Deploying Crawl4ai on AWS Lambda

This guide walks you through deploying Crawl4ai as an AWS Lambda function with API Gateway integration. You'll learn how to set up, test, and clean up your deployment.

Prerequisites

Before you begin, ensure you have:

  • AWS CLI installed and configured (aws configure)
  • Docker installed and running
  • Python 3.8+ installed
  • Basic familiarity with AWS services

Project Files

Your project directory should contain:

  • Dockerfile: Container configuration for Lambda
  • lambda_function.py: Lambda handler code
  • deploy.py: Our deployment script

Step 1: Install Required Python Packages

Install the Python packages needed for our deployment script:

pip install typer rich

Step 2: Run the Deployment Script

Our Python script automates the entire deployment process:

python deploy.py

The script will guide you through:

  1. Configuration setup (AWS region, function name, memory allocation)
  2. Docker image building
  3. ECR repository creation
  4. Lambda function deployment
  5. API Gateway setup
  6. Provisioned concurrency configuration (optional)

Follow the prompts and confirm each step by pressing Enter.

Step 3: Manual Deployment (Alternative to the Script)

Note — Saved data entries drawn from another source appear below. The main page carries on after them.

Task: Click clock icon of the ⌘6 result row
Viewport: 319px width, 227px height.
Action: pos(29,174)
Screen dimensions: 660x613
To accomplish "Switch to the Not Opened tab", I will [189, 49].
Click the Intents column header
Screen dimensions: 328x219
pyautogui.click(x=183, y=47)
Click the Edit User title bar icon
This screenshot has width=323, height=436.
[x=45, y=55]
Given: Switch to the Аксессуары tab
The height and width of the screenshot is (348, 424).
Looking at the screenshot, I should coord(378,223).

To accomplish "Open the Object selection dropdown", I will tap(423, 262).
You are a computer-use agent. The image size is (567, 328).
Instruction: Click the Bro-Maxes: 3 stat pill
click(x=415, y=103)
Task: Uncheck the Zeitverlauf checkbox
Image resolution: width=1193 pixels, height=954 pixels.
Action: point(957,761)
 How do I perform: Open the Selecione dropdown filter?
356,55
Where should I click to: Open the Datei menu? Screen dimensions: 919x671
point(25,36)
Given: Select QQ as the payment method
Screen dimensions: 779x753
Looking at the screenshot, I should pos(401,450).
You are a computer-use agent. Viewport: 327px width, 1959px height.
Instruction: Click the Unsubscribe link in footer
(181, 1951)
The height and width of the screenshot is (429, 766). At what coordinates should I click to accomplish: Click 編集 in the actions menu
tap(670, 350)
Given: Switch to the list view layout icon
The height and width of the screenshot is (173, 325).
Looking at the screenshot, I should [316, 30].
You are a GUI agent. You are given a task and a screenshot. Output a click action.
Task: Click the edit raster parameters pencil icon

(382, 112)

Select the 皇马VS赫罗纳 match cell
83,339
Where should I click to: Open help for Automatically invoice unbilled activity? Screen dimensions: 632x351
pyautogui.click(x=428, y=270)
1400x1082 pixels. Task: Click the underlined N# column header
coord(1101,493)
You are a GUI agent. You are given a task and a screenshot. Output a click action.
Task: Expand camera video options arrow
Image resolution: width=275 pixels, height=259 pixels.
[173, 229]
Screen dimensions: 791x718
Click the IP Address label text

If you prefer to deploy manually or understand what the script does, follow these steps:

Building and Pushing the Docker Image

# Build the Docker image
docker build -t crawl4ai-lambda .

# Create an ECR repository (if it doesn't exist)
aws ecr create-repository --repository-name crawl4ai-lambda

# Get ECR login password and login
aws ecr get-login-password | docker login --username AWS --password-stdin $(aws sts get-caller-identity --query Account --output text).dkr.ecr.us-east-1.amazonaws.com

# Tag the image
ECR_URI=$(aws ecr describe-repositories --repository-names crawl4ai-lambda --query 'repositories[0].repositoryUri' --output text)
docker tag crawl4ai-lambda:latest $ECR_URI:latest

# Push the image to ECR
docker push $ECR_URI:latest

Creating the Lambda Function

# Get IAM role ARN (create it if needed)
ROLE_ARN=$(aws iam get-role --role-name lambda-execution-role --query 'Role.Arn' --output text)

# Create Lambda function
aws lambda create-function \
    --function-name crawl4ai-function \
    --package-type Image \
    --code ImageUri=$ECR_URI:latest \
    --role $ROLE_ARN \
    --timeout 300 \
    --memory-size 4096 \
    --ephemeral-storage Size=10240 \
    --environment "Variables={CRAWL4_AI_BASE_DIRECTORY=/tmp/.crawl4ai,HOME=/tmp,PLAYWRIGHT_BROWSERS_PATH=/function/pw-browsers}"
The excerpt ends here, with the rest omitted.